Muslim converts in Busoga and Buganda went underground during British colonial dictatorship until Idi Amin’s coup became a renaissance. After Amin’s quick fall and flight to Saudi Arabia, his political mentors, the rump of his army took shelter across the border in DRCongo. Historians have remarked that in their conquest from Egypt across Libya, Algeria, Tunisia and Morocco, Ottoman Turks combined permanent violence against indigenous populations with Lack of Development. That legacy is marking the character of Idi Amin’s rump in eastern Congo.

The source of the Nile, copper deposits in the foothills of Ruwenzori mountains and fertile lands, urged the British to build a railway line from the Indian Ocean coast to Kampala. The record of nationalist revolution in Sudan made the construction of a railway line from Jinja to Cairo less attractive than one from Kampala to Mombasa. A confluence of a river and railway lines gave Uganda a new importance to Kenya. In the last three decades trade through Kenya and Uganda to eastern DRCongo has both bloomed and drawn politicians towards extending the membership of the East African Federation to the Atlantic Ocean.

British officials also decided to make Kampala the location of the only oasis of higher education for Africans for her colonies in eastern Africa. European immigrants in Kenya, Tanganyika, Northern Rhodesia (now Zambia) were not admitted into Makerere – a College of London University. In 1963, Milton Obote’s government admitted 45 undergraduates from Nigeria, a few from Ethiopia and Burundi. Dr Lawrence Ekpebu, a recent PhD graduate from Harvard taught at Makerere under a Rockefeller Foundation scheme for job seekers from top American Universities. Dr. Kenneth Prewitt came from Stanford University under the same scheme.

Uganda paid the price for this academic magnetism. Euro-American academics in Makerere’s faculty played an active role in doing the research legwork for the military coup that brought Idi Amin to power on January 23, 1971. The late Professor Ali A. Mazrui walked the tight rope of pleasing President Obote and expatriate academics on campus. As Idi Amin became a pal of Muammar Gaddafi, expelled hundreds of thousands of ‘’Asians’’ – including those who were citizens – ours of Uganda – this academic platoon fled from Uganda.

The Makerere ‘knowledge oasis’ did survive Idi Amin’s hurricane. Its potential for meeting academic thirst from the vast Southern Sudan to the north, the much vaster DRCongo to the west; the equally vast Tanzania to the South. Under Daniel arap Moi’s repeated shutting down gates of university campuses to students and faculty, parents among education-hungry Kikuyu communities, sent their children to Uganda’s campuses. Private universities sprouted and have flourished.

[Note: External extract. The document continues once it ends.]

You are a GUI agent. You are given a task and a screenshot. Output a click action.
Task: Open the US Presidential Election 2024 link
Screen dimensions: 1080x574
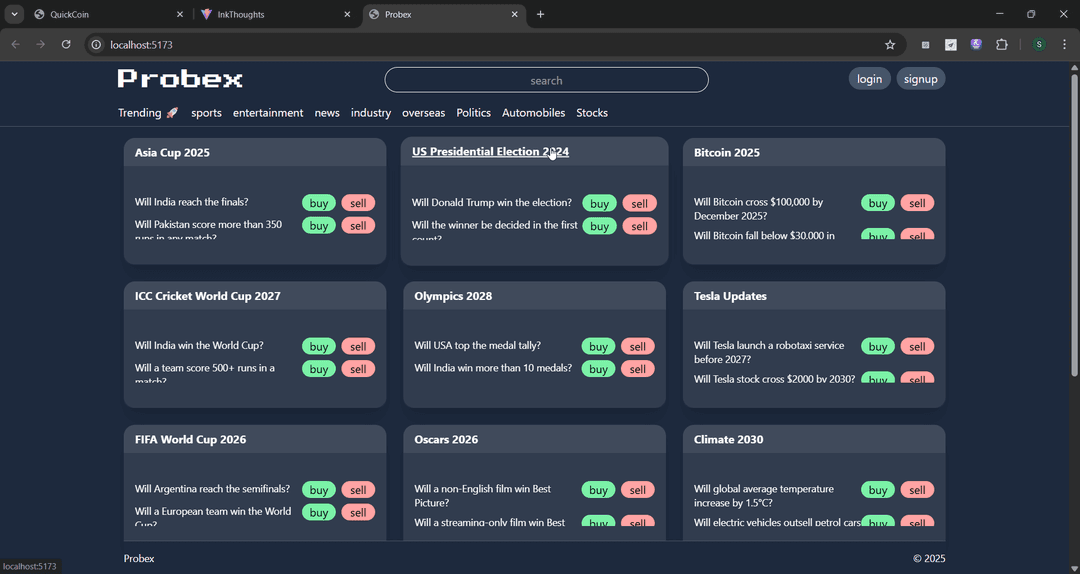[x=490, y=152]
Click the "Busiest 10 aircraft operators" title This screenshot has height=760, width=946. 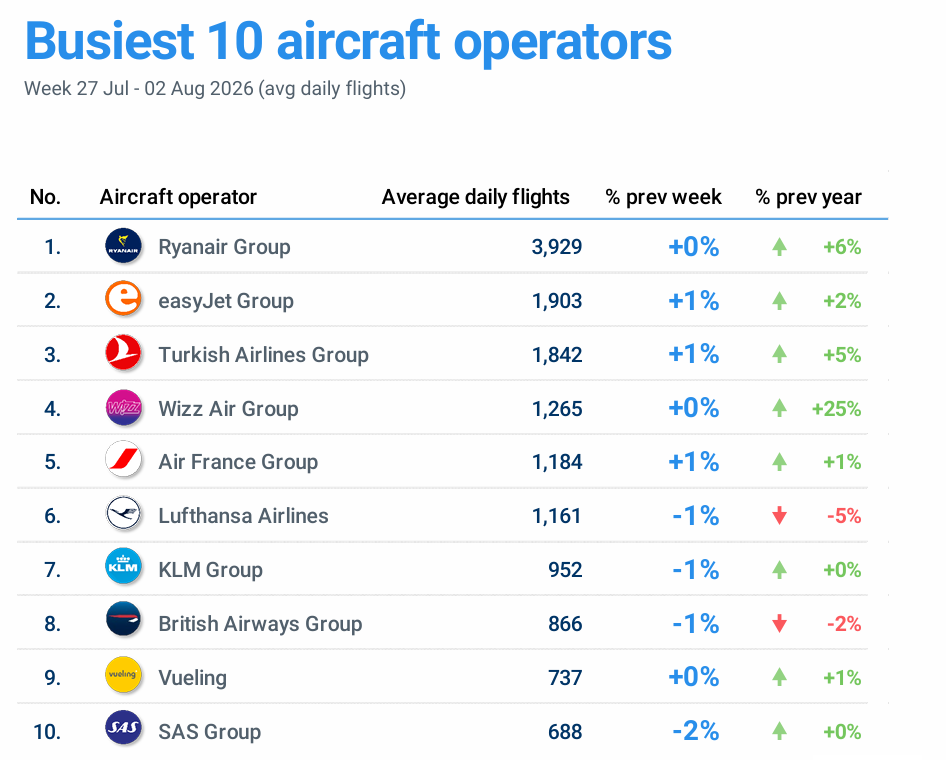(348, 42)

Conflicts over resources that wracked eastern DRCongo following the fall of President Mobutu Sese Seko, have driven into Uganda millions of refugees. They have confluenced with flows from over 50 years of civil wars in Southern Sudan. An earlier flow from a massacre in Rwanda from the day of independence brought infant Paul Kagame into Uganda. A policy of treating these human flows not as ‘’refugees’’ but as ‘’Fellow Africans in Need’’ has been an enormous service to Pan-Africanism.

International commendation of this policy legacy has not been matched by injection of resources for the development of this vast human potential. Even the African Union is yet to invest diplomatic capital towards the construction of quality educational structures including technology colleges and a Pan-African Confluence University.

It has been speculated that President Yoweri Museveni’s support for John Garang’s war made it easy for an enemy diplomat to plant the bomb that killed him in a plane crash on his return from Uganda. It wrecked his dream of a united Sudan. Museveni’s support for Laurent Kabila’s war killed Mobutu and his peaceful ‘’ZAIRE’’. So historic a Ugandan confluence.